The central problem with ABA, like that with psychiatry itself, is not in its techniques, though they are distressing to learn about as an Autistic person, but in its framework. Just like psychiatry at large, the ABA practitioner’s goal is to “normalise”, not to encourage. To suppress, rather than liberate.
Who’s it for?
In a way, the client of psychiatry is not who we think it is. Although psychiatry is sold as a service to divergent people, we might do better to think of it as a service to “normal” people — helping them to feel comfortable about divergent folk. Psychiatry’s bread is not buttered by its inmates. That is done chiefly by the state via the medical-industrial-carceral complex. How, then, does psychiatry service it’s real client? At least three techniques stand out:
- Squashing the square human into a round box (ABA, Anti-psychotic medications, stimulants for ADHD “take this, it will help with your executive function”)

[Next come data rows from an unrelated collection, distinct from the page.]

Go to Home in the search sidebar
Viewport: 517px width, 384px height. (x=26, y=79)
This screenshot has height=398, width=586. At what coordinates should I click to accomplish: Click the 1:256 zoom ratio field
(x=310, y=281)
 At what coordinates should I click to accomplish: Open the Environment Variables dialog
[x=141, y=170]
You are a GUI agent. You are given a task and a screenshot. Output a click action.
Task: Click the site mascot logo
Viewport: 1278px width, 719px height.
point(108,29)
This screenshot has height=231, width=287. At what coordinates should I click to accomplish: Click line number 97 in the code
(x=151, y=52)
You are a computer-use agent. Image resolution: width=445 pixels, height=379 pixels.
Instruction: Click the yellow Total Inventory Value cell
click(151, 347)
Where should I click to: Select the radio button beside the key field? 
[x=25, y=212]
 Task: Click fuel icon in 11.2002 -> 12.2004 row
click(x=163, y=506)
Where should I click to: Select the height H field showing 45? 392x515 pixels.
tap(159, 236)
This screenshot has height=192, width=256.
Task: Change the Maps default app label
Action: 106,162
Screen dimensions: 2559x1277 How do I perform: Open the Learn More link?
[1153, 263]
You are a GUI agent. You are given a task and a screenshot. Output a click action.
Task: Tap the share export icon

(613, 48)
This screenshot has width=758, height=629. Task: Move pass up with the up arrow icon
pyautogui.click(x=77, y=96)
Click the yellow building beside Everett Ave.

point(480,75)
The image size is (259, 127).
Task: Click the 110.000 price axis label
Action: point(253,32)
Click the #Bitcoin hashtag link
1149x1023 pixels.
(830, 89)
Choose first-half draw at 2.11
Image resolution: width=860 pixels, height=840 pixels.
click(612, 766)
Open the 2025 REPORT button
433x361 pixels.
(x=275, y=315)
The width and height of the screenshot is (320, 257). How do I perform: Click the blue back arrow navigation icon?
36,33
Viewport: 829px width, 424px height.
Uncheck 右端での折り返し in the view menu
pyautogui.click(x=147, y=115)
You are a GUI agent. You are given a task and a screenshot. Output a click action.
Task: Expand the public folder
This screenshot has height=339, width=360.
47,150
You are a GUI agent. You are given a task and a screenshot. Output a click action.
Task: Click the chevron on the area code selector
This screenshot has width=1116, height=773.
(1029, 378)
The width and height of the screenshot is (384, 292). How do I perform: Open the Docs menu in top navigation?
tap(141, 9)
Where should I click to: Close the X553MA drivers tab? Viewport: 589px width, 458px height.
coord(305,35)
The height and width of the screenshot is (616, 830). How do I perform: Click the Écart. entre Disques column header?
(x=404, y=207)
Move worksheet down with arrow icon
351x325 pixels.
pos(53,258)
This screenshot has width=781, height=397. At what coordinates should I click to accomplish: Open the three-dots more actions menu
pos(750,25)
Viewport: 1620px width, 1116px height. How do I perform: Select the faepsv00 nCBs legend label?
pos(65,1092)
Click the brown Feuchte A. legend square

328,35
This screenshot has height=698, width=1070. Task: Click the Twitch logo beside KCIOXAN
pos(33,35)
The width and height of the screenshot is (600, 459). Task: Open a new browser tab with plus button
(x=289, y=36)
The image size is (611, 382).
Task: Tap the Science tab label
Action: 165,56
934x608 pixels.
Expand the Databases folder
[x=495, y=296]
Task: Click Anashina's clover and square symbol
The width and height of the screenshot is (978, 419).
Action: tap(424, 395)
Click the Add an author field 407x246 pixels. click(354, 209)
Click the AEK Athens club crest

- Sedating or incarcerating trouble makers (“take this, it will calm you down”)
- Promising to “manage” divergent unrest via taxonomy and private care.
Hypercapitalism & divergent distress
I can attest that the built environment has become immeasurably more hostile to Autistic me during the last 20 years. Supermarkets now, for example, maintain aisles that I cannot peruse without disability aids — the combination of lighting, hissing from speakers, and signage melts me right down. This might seem like a loss for the supermarket operator, but it’s the opposite. The owner of the franchise knows from their efficiency manual that the most efficient extraction of profit from consumers comes when the consumers are all the same. “Normalising” people and extracting from them are the same project. So it is not by accident that unconventional people feel uncomfortable in hyper-capitalist spaces. Stand for a moment in head office: How can you mass-produce something if everybody’s needs are different? You can’t. If you’re big enough, however, you can make sure that everybody who buys from you is the same by making your space intolerable to freaks. When you are the only option left, the freaks will have to fall in line or starve. Literally. This is not, of course, how these ideas a framed at head office. There, too, euphemism conceals the rot.
Being accustomed to capitalists extracting profit from human bodies, we don’t register the violence of all this. Instead we see the emotional fallout — the wailing weirdos showing up in droves to the psychiatrist. They must be defective, right? It couldn’t be their environment. Epidemics of Autism, ADHD, Depression, Snowflake Sydrome. An epidemic of disability. It can’t be the environment. It must be a DISEAAASE!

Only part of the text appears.